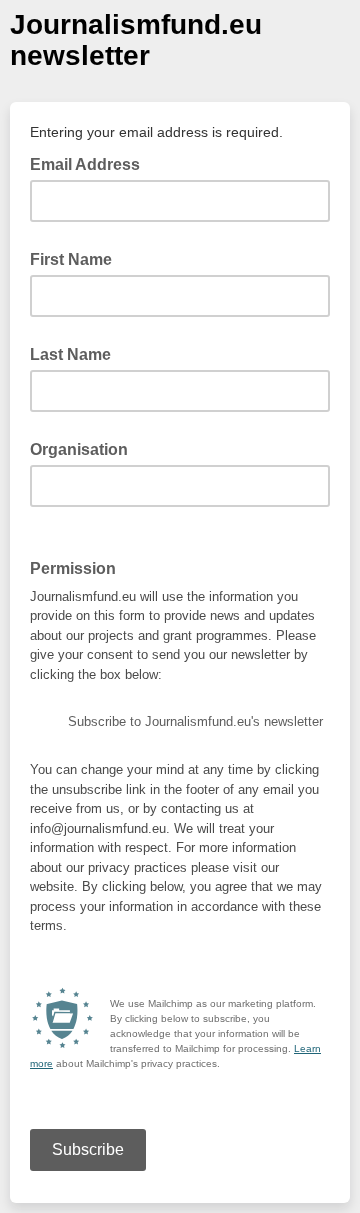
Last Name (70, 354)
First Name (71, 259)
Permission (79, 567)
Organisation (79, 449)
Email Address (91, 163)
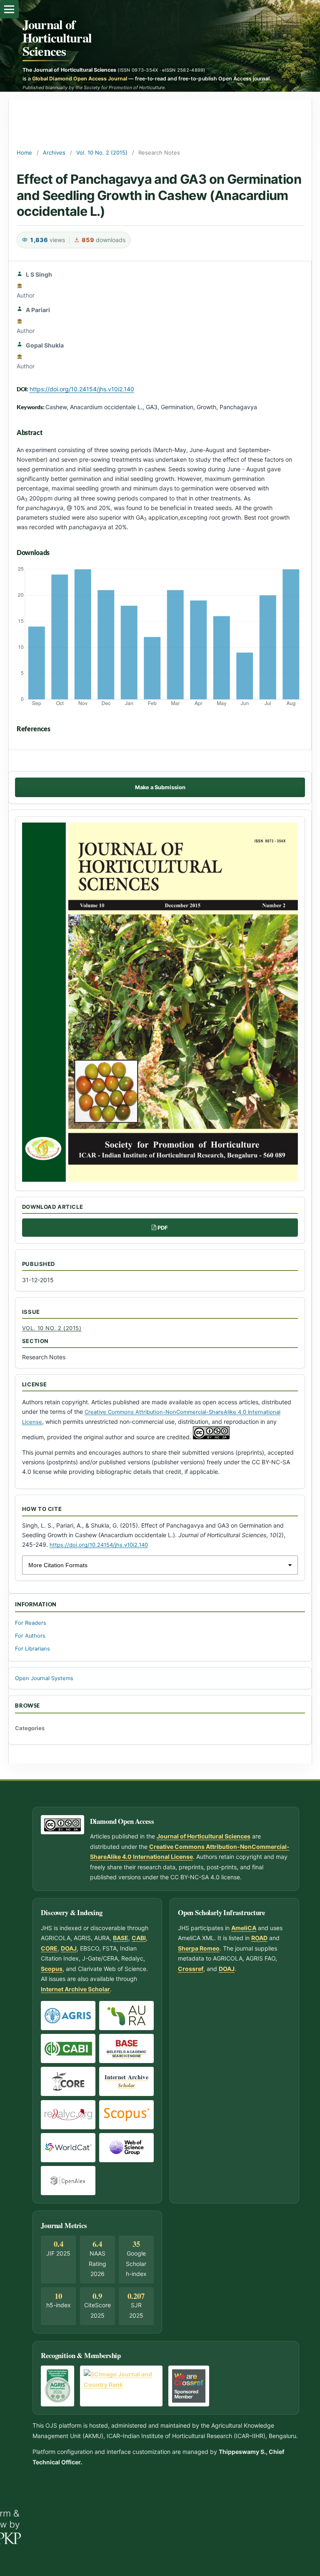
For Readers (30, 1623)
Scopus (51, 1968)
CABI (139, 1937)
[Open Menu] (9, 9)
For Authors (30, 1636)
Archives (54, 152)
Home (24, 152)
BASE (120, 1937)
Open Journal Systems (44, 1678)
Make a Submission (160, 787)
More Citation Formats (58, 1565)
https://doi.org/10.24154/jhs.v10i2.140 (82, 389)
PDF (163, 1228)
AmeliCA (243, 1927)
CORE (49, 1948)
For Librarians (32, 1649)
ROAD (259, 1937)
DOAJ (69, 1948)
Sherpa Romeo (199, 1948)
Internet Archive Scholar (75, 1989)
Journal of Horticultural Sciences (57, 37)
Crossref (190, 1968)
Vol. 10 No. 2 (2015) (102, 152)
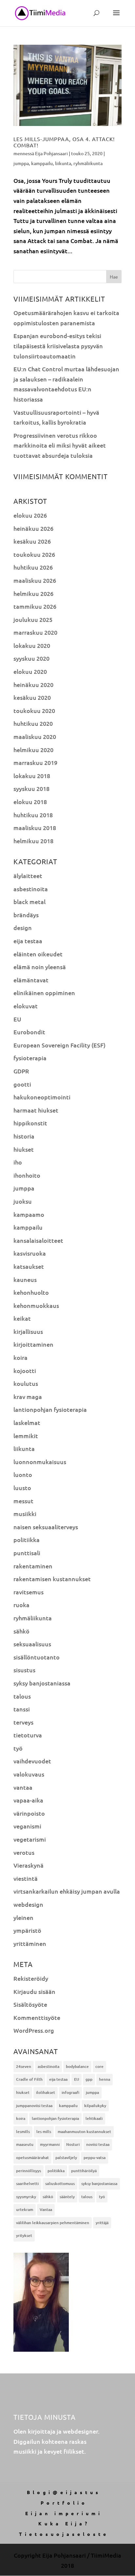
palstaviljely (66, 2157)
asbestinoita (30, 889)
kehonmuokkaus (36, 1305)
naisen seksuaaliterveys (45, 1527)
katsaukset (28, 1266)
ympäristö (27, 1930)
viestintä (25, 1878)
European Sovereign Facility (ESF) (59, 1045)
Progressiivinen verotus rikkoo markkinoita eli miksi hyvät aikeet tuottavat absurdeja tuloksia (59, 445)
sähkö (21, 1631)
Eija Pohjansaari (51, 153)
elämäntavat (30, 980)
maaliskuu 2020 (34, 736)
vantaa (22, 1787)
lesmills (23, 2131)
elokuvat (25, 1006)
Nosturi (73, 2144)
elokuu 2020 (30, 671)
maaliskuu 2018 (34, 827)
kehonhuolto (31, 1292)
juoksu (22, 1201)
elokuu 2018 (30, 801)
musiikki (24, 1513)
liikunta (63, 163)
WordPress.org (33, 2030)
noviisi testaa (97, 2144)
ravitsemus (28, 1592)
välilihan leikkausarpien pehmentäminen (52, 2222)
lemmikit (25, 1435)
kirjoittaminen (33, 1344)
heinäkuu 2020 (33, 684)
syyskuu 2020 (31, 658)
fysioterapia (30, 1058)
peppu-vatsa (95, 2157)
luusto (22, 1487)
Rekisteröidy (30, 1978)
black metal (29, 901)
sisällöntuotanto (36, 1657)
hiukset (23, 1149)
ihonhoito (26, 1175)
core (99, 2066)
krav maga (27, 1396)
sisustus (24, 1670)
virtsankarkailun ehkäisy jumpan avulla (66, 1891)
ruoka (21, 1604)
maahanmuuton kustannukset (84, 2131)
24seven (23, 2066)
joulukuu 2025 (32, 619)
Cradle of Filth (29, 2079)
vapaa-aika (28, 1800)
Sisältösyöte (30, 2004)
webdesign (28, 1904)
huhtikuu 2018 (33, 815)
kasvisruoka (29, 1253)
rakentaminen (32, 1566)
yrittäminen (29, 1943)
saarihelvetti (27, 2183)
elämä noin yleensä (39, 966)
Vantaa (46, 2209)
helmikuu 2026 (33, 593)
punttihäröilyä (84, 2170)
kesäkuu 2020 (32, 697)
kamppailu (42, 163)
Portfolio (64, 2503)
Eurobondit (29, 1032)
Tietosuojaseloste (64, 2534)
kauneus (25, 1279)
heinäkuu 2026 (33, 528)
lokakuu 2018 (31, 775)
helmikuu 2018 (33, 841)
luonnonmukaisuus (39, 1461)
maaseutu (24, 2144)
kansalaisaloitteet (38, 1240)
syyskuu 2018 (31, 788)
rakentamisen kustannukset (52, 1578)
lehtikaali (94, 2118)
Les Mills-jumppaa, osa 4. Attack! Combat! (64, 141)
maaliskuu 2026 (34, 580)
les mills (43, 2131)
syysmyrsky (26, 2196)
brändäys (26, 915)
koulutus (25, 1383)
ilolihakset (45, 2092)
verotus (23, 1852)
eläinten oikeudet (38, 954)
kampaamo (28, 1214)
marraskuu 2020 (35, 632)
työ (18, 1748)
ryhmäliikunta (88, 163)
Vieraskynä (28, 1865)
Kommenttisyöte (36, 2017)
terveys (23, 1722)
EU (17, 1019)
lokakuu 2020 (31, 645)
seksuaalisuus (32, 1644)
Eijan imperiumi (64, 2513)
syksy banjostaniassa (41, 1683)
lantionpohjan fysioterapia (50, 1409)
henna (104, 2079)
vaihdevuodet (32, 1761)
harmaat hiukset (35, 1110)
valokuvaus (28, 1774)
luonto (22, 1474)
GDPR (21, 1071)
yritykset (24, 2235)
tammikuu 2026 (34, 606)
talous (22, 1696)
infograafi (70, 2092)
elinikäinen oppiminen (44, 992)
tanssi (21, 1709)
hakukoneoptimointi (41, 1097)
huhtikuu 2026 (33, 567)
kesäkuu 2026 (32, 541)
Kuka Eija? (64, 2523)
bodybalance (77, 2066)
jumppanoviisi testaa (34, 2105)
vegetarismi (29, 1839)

______

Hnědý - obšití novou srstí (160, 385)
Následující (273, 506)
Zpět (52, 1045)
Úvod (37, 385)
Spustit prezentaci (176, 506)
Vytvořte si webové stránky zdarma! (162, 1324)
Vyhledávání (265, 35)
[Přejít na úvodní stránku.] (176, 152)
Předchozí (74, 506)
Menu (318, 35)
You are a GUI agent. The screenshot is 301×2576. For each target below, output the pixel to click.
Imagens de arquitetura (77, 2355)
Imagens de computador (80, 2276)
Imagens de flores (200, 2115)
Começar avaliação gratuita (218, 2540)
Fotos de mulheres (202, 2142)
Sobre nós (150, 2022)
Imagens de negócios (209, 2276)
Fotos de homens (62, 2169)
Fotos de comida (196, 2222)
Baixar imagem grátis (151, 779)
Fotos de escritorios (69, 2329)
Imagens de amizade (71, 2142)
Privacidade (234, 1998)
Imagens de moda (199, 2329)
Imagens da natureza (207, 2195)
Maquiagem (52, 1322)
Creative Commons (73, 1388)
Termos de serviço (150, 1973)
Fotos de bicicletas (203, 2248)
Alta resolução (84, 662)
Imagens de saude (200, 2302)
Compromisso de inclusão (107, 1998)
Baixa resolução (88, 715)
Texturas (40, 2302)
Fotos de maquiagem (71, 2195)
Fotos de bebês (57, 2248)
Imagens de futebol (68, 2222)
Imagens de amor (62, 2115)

______

Problem: What is asked for is an exact copy of the lines above from the one containing "kehonmuokkaus (36, 1305)" through the one containing "elokuu 2018 (30, 801)", and only those.

Answer below:
kehonmuokkaus (36, 1305)
naisen seksuaaliterveys (45, 1527)
katsaukset (28, 1266)
ympäristö (27, 1930)
viestintä (25, 1878)
European Sovereign Facility (ESF) (59, 1045)
Progressiivinen verotus rikkoo markkinoita eli miksi hyvät aikeet tuottavat absurdeja tuloksia (59, 445)
sähkö (21, 1631)
Eija Pohjansaari (51, 153)
elämäntavat (30, 980)
maaliskuu 2020 (34, 736)
vantaa (22, 1787)
lesmills (23, 2131)
elokuvat (25, 1006)
Nosturi (73, 2144)
elokuu 2020 (30, 671)
maaliskuu 2018 (34, 827)
kehonhuolto (31, 1292)
juoksu (22, 1201)
elokuu 2018 (30, 801)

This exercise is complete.